Incoming wall of text, because this is topic that hits close to home for me, and I've spent a lot of time in the last few years exploring it. So, knowing absolutely nothing about you or your life or how it compares to my own, I'll proceed.

I personally agree with you. I want that municipal finance nerd to speak up and tell me that as well. I think I get a little jolt of endorphins whenever I learn something new, so for me there's actually almost a physical draw to people who can give that to me. I wonder if it's the same for you.

I think you're describing a position of resignation on your part: you've almost sort of given up, and tried to convince yourself that you're ok obliging people in the surface level conversation that they seem to want. And I suspect, resigned yourself to the fact that most people you meet day-to-day won't be able to give you those little endorphin boosts.

I struggled on this path myself. First: recognizing that you seem to want more from conversations than most other people are willing/able to give.
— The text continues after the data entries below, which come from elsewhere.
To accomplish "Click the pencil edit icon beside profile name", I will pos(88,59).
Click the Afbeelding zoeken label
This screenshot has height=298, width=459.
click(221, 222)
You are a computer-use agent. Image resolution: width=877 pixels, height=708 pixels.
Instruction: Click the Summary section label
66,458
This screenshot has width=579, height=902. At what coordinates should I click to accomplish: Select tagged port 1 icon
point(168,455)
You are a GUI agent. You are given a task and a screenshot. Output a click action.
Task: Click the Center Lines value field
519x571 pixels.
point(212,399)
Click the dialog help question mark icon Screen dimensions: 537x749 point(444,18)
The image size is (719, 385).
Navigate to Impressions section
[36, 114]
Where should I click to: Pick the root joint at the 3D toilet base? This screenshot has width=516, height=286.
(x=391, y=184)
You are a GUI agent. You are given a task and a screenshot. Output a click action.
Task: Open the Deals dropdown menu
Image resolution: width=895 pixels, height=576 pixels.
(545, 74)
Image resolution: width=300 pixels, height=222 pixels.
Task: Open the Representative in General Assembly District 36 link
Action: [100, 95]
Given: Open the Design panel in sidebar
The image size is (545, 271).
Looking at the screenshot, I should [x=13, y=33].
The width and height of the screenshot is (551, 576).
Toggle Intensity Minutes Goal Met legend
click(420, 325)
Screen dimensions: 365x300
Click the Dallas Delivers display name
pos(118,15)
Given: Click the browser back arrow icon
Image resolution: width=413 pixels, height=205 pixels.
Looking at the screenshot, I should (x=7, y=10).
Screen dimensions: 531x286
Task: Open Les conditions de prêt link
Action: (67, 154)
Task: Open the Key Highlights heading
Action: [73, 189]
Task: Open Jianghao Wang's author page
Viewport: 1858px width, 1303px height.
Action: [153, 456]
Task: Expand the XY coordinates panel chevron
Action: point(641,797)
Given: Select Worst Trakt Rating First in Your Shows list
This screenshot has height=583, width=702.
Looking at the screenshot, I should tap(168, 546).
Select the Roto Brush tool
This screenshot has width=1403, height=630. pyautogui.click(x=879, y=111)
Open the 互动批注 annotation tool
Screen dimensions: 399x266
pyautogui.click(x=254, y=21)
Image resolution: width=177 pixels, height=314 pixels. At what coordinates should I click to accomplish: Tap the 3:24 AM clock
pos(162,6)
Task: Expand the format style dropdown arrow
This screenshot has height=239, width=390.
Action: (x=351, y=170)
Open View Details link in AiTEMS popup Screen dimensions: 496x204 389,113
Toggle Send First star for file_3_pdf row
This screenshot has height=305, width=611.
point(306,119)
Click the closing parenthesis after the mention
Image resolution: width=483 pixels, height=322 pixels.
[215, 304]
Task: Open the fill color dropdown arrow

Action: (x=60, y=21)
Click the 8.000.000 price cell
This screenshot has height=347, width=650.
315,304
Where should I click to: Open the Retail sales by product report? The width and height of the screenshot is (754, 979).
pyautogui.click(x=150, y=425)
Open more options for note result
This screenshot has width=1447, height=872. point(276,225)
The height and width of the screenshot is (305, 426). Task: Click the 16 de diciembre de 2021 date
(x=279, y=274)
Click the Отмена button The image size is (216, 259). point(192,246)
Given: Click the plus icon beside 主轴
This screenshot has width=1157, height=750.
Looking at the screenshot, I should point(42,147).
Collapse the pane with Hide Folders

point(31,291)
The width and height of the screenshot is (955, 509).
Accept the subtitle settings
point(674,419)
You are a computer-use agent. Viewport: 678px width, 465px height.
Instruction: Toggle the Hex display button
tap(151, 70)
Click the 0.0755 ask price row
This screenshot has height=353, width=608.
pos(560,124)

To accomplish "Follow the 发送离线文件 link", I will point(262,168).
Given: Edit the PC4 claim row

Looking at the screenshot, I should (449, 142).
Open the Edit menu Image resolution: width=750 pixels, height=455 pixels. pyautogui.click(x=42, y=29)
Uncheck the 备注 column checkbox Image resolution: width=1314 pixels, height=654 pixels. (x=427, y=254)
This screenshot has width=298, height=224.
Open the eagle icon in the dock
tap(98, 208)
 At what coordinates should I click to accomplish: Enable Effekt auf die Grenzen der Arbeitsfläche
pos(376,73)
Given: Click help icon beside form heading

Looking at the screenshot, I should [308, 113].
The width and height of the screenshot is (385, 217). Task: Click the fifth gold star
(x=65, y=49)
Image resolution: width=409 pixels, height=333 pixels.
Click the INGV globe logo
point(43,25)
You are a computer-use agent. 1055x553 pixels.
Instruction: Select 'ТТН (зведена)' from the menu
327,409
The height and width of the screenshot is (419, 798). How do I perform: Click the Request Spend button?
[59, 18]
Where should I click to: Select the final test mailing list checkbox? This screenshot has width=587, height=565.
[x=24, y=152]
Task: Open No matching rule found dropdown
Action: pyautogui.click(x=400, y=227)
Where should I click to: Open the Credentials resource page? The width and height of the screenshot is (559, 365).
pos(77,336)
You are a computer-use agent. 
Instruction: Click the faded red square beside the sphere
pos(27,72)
Second: finding that your mind, which naturally draws you to learning new information, is not the mind that everyone has. Third: developing almost a sort of disdain for people who you find do not meet your imagined bar. Fourth: identifying the disdain and feeling bad about it. Fifth: telling yourself that ok, you'll just give up looking for it and also you'll stop being disdainful towards others for not being able to give it.

The sixth part is the first big leap: realizing that it's not that you want more from conversations, you want different. And what is engaging for you is not necessarily engaging for someone else. And that neither of you is righter or wronger in that.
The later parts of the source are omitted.